Kita dengan mata kepala menyaksikan bagaimana anak-anak kecil yang lugu menjadi korban banjir. Kita menyaksikan melalui media sosial bagaimana ribuan keluarga berada di pengungsian dengan keadaan yang sangat minimal. Kita melihat sendiri tangisan keluarga anak-anak yang meninggal akibat hanyut diterjang banjir. Sementara itu, para bedebah penjarah, perusak lingkungan sedang merebahkan badan di kasur empuk persis saat sebagian besar warga tanah ini melawan genangan banjir dan kasarnya tikar sebagai alas tidur.
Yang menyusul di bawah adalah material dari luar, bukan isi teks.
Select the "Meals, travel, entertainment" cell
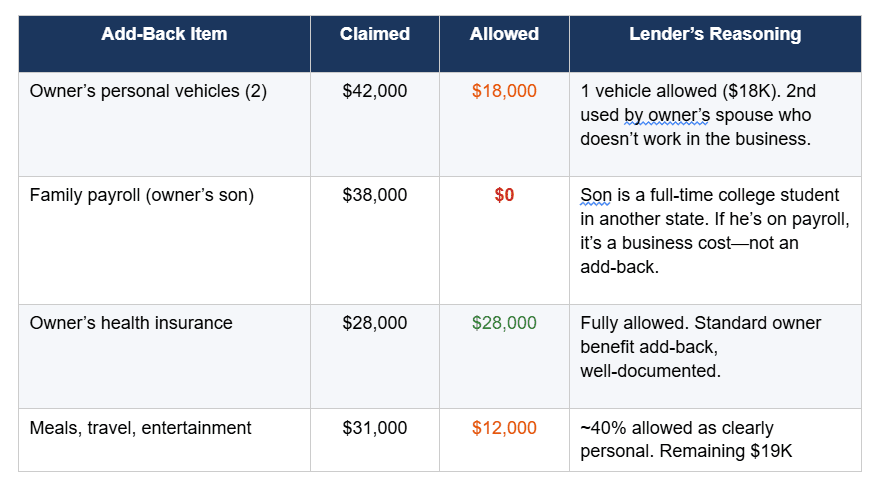 click(x=141, y=428)
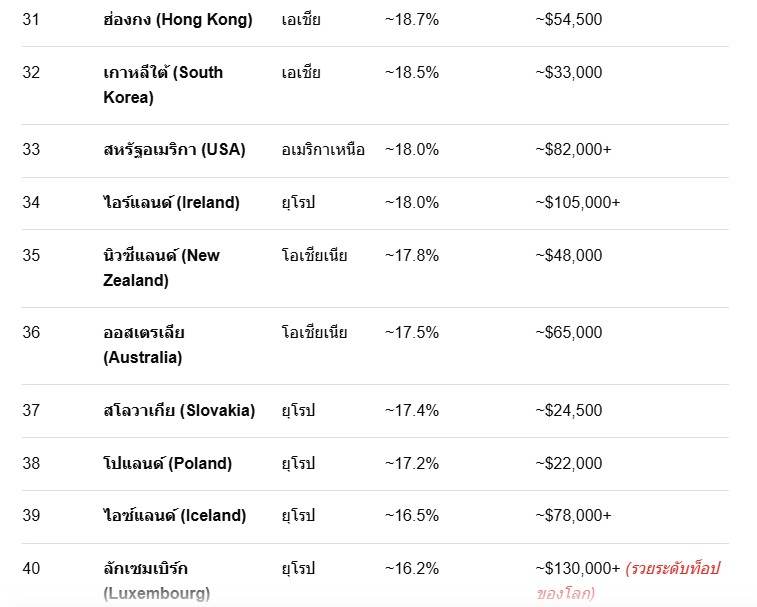
Task: Select the Iceland country name
Action: pyautogui.click(x=175, y=516)
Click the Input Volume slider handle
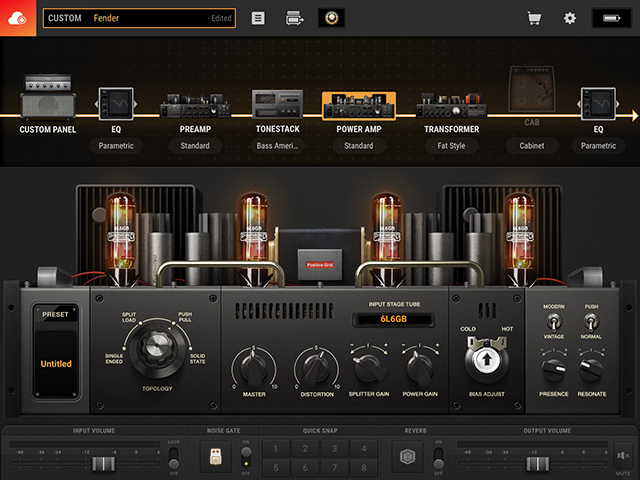The width and height of the screenshot is (640, 480). tap(102, 464)
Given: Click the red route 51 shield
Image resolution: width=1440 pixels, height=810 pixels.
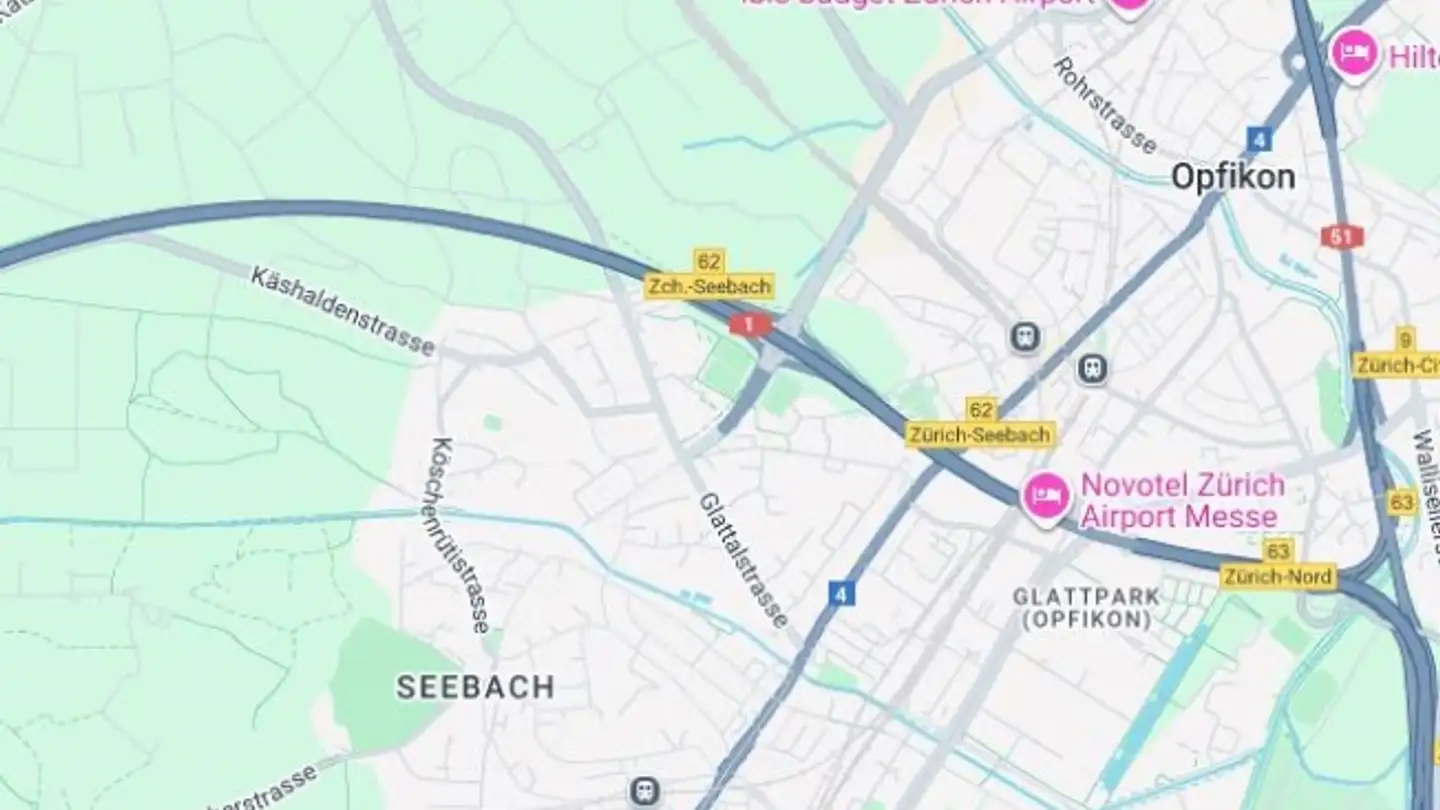Looking at the screenshot, I should click(x=1340, y=237).
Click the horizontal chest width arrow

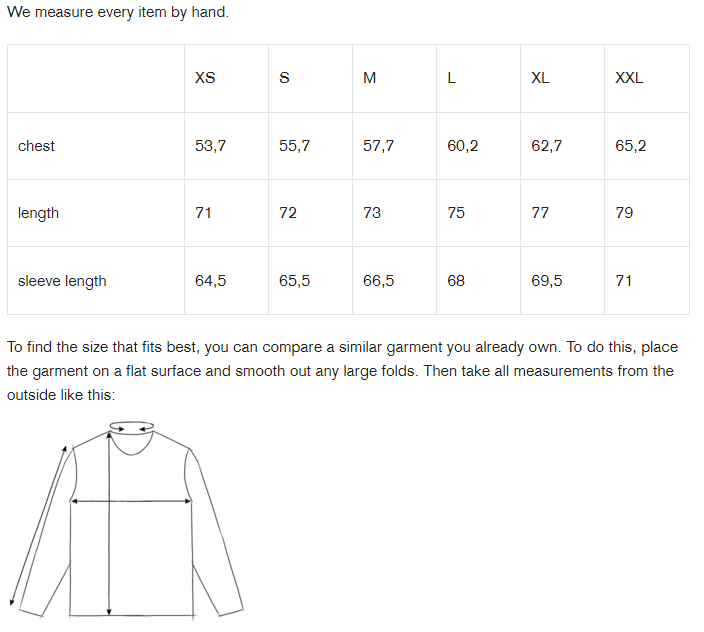point(131,501)
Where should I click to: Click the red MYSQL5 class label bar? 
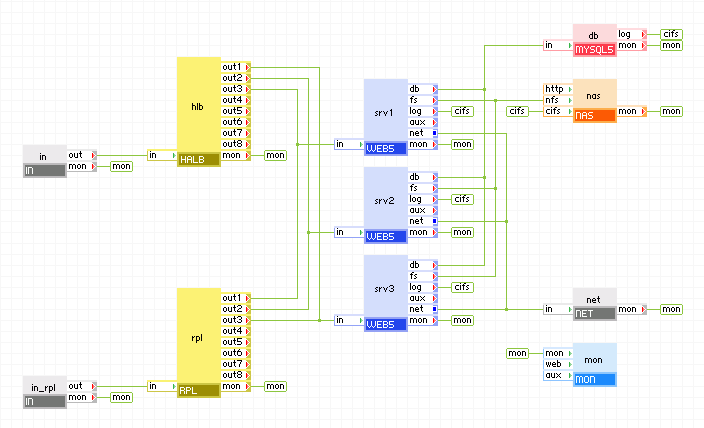tap(594, 49)
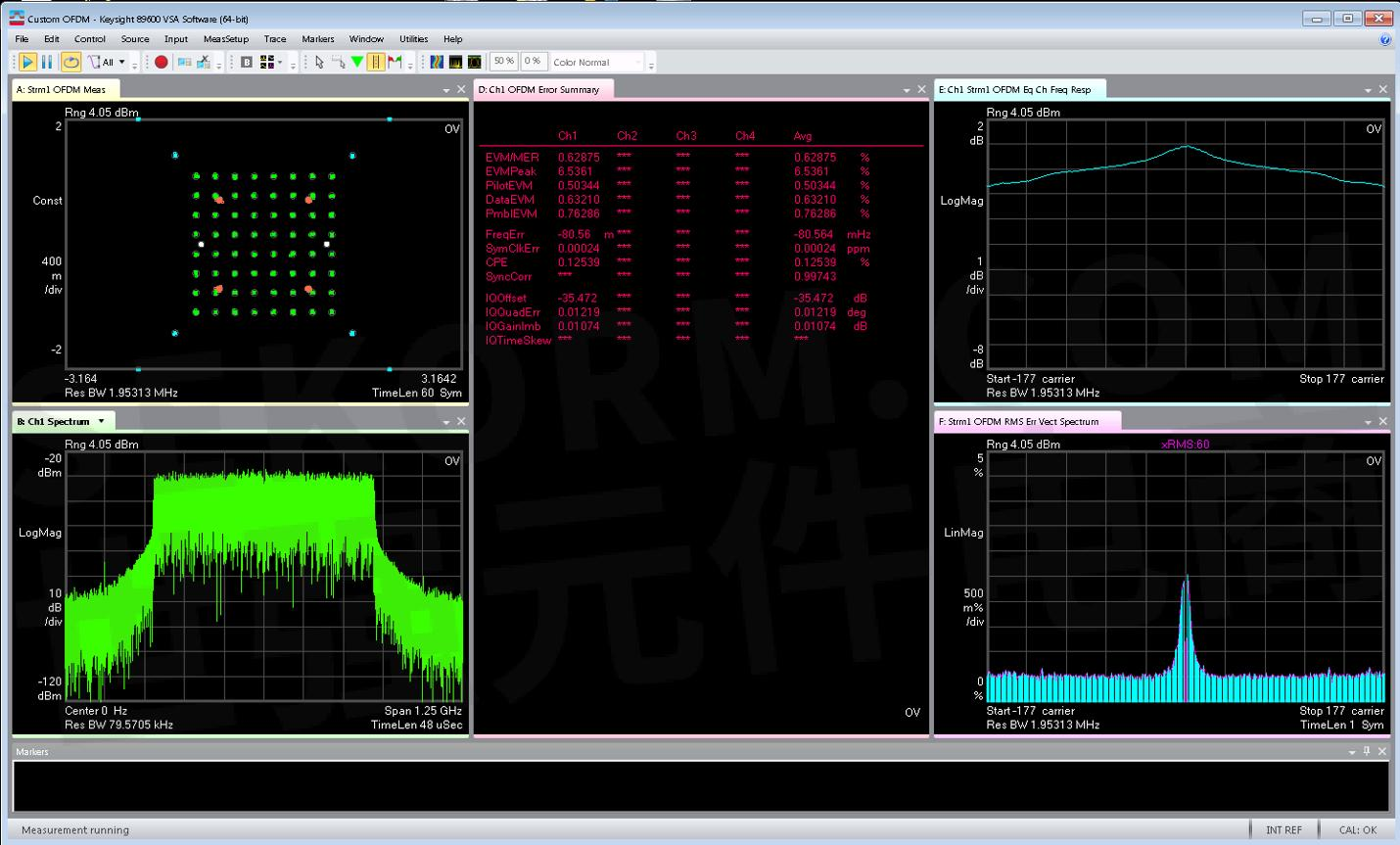Click the 50 % value field
This screenshot has width=1400, height=845.
pos(503,61)
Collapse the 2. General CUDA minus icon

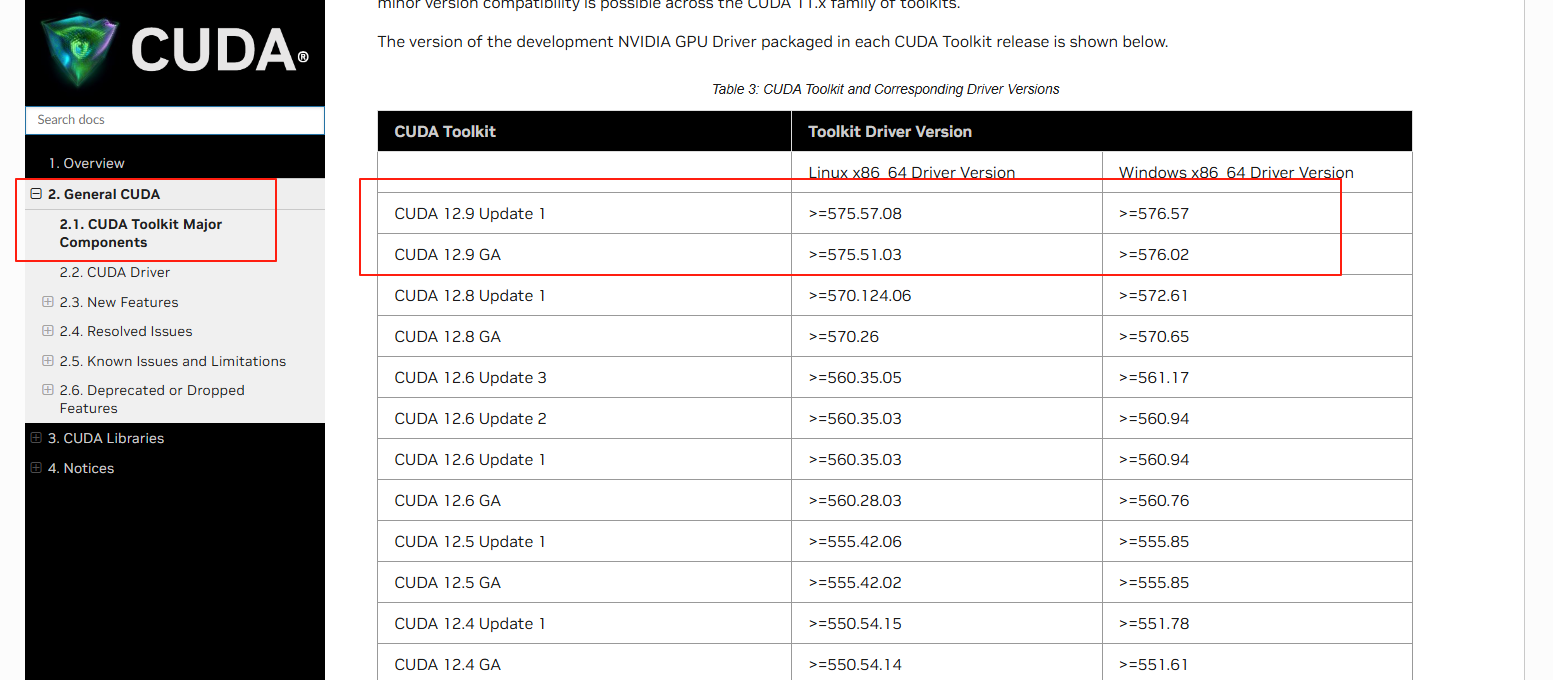36,194
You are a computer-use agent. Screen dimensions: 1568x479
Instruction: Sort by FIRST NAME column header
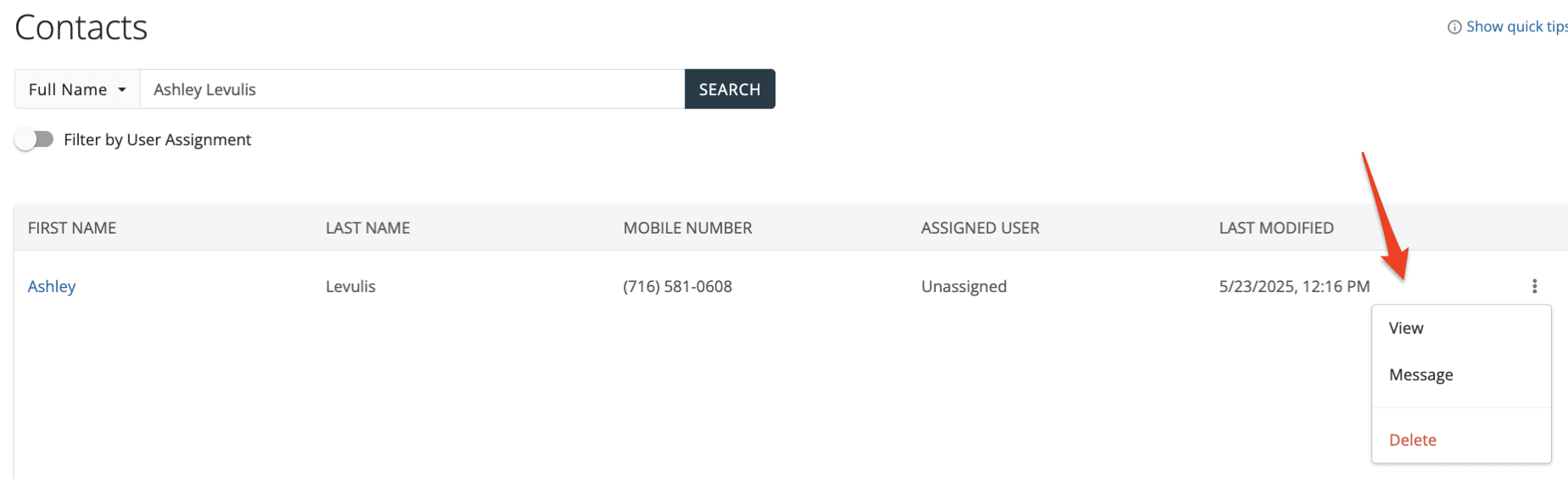(x=72, y=228)
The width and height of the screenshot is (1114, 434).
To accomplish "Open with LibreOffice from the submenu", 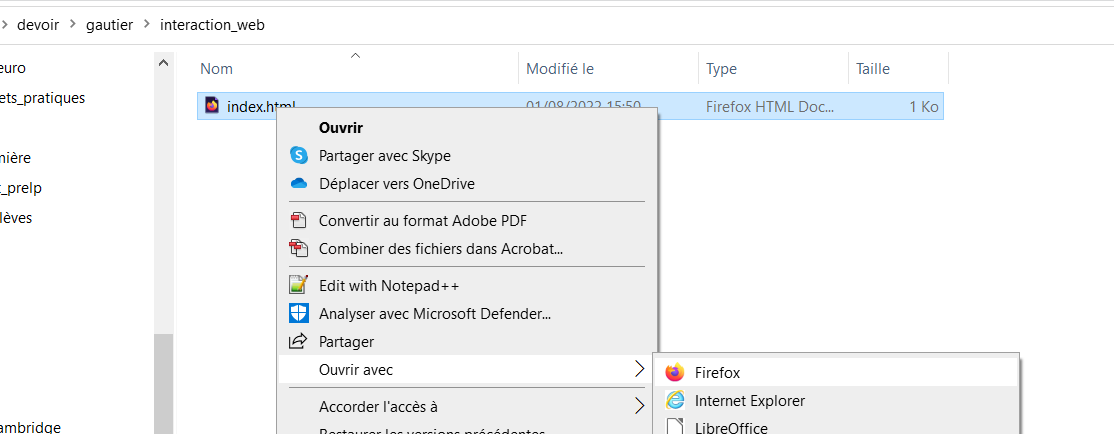I will pos(731,427).
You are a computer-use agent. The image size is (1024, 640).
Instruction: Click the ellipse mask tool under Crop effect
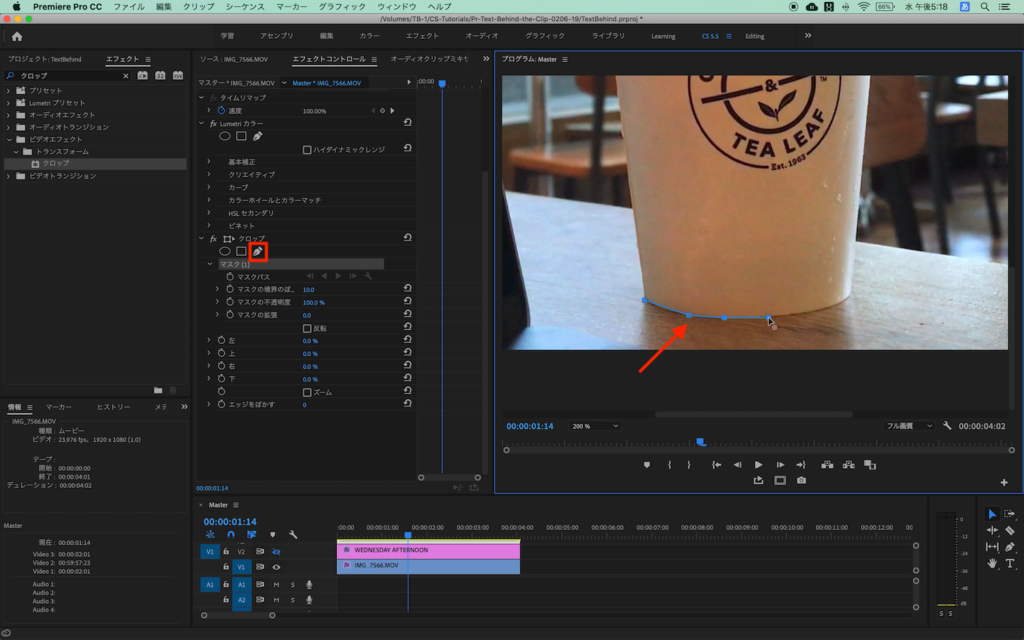pyautogui.click(x=225, y=251)
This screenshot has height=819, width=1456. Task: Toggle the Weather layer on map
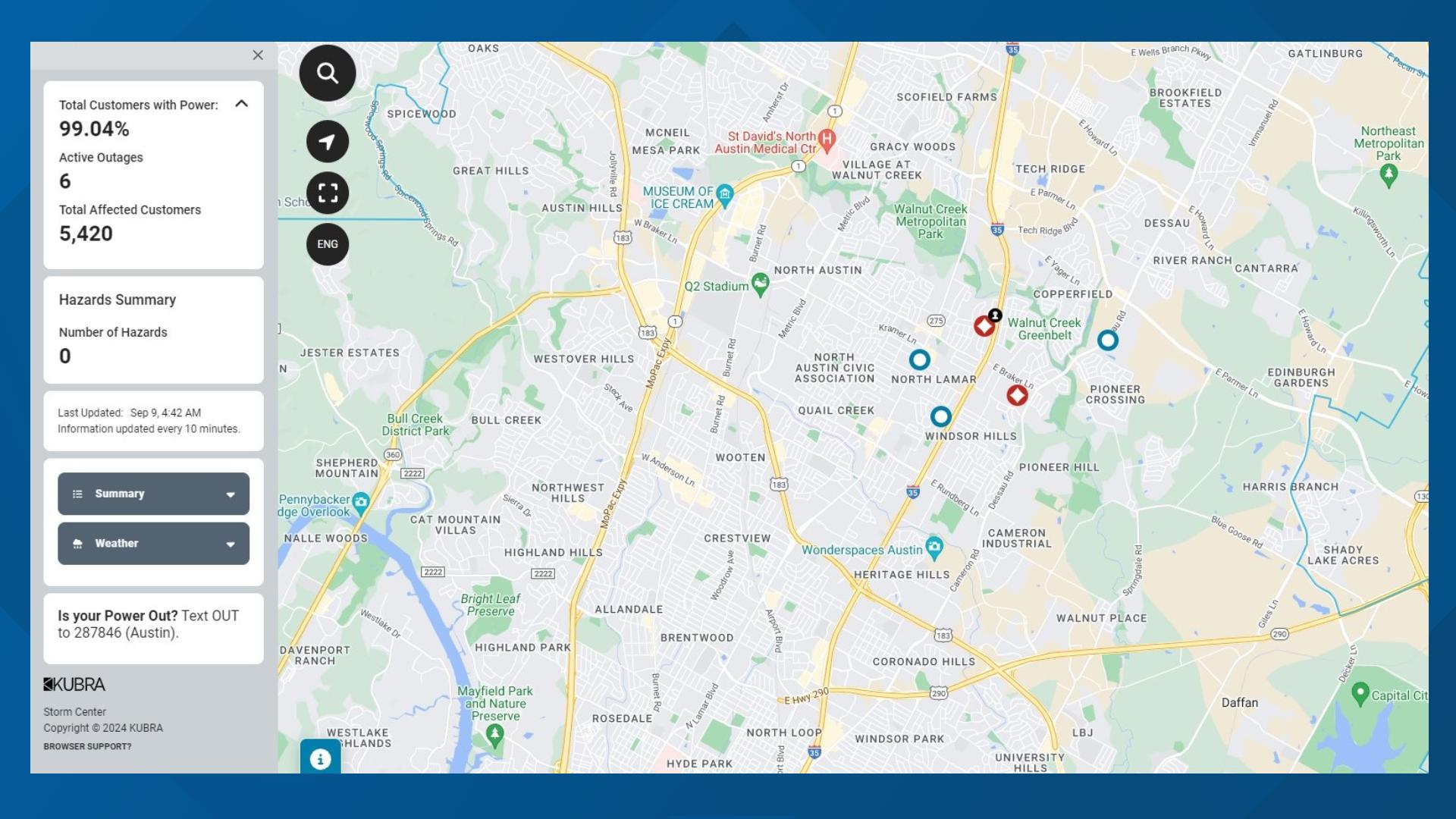tap(152, 543)
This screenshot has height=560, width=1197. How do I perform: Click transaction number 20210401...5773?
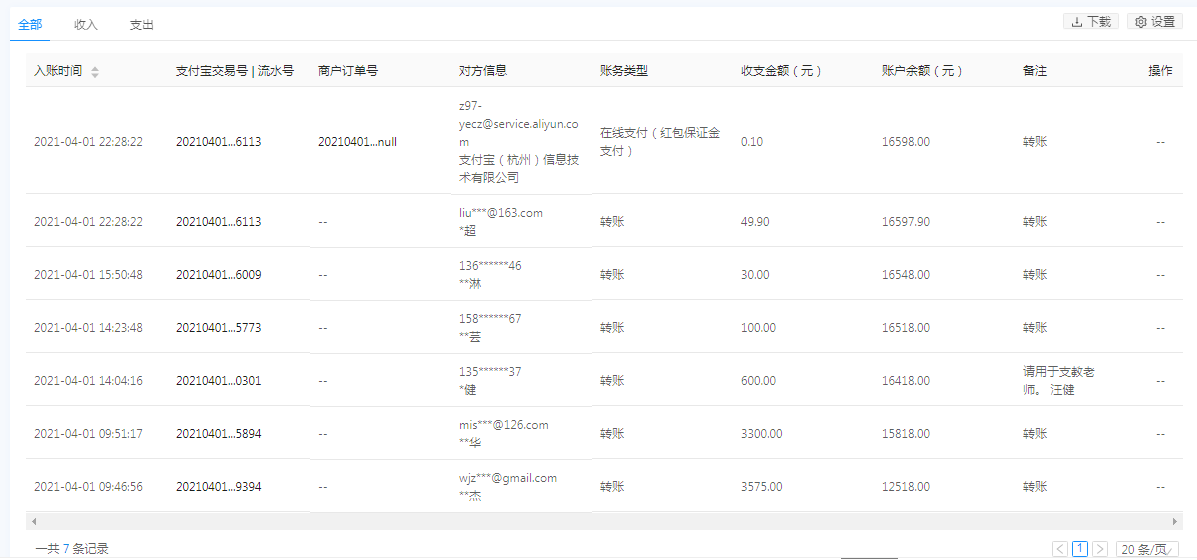(218, 328)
Lonceng peradaban harus kita dibunyikan sekencang-kencangnya. Saatnya bangun dari tidur panjang yang terlalu lama ini. Kita tak bisa lagi menonton apalagi diam melihat kebengisan mereka merampok kekayaan alam kita. Cukup sudah para bedebah itu mengambil masa depan anak-anak kita.
MOMENTUM REFLEKTIF
Entah duka apalagi yang akan menyambangi Gorontalo nanti. Bencana adalah lecutan agar kita sadar jikalau selama ini kita memaknai hidup tidak pada tempatnya. Sudah saatnya kita membongkar nalar normal yang selama ini meringkuk dalam kubangan ego nurani kita.
Bencana banjir kali ini adalah titik reflektif bagi kita untuk berubah. Nalar kuasa dan hasrat yang menggurita telah menjadi kebiasaan kita. Politik cakar-cakaran seakan menjadi bagian dari sisi gelap Gorontalo yang tidak pernah selesai.
Sejarah telah terhampar di depan mata, sembari kita mengharap rapalan doa dari seluruh dunia agar kita sekalian tetap diberikan kekuatan nurani untuk dapat mengaitkan keping-keping perasaan yang amuk koyak di tengah puing-puing reruntuhan, di antara manajemen bencana pemerintah yang begitu bobrok, di tengah penjarahan lingkungan, di tengah ribuan virus penyakit yang siap menyengat, dan di dalam linangan air mata keluarga yang kehilangan bocah-bocah kesayangannya. Bocah-bocah itu adalah monumen reflektif bersama. Mereka adalah kuntum-kuntum duka yang menjadi pengemangat kita untuk memperbaiki jazirah ini.
Hari-hari ini solidaritas seluruh penjuru fokus pada upaya memulihkan Gorontalo. Penderitaan korban banjir itu adalah juga penderitaan kita. Kita menyaksikan banyaknya kelompok masyarakat yang turut serta dan aktif menggalang solidaritas dan kepedulian. Banyak anak-anak muda kita yang dalam semangat kerelawanan terjun langsung di tengah derita korban. Bencana ini pula telah menginspirasi kepeloporan digital dalam mengkerangkai kepedulian secara crowdfunding.
Momentum ini sangat berharga dan mahal tak terkira. Kita mesti menjadikan momentum ini untuk bangkit dari keterpurukan. Kita membutuhkan tobat bersama. Kearifan kita semua sedang diuji, apakah momentum ini digunakan untuk berbenah dan mengoreksi diri atau malah membiarkan momentum ini lewat begitu saja. Ujian untuk Gorontalo semakin hari semakin bertambah, namun kita harus keluar dari tatanan yang sudah hampir hancur ini dan muncul sebagai suku bangsa yang kuat untuk menata dan membangun masa depan yang lebih baik, lebih beradab dan lebih berkah. Hanya dengan cara itu, kematian bocah-bocah terbaik Gorontalo dan penderitaan puluhan ribu manusia Gorontalo tak akan sia-sia.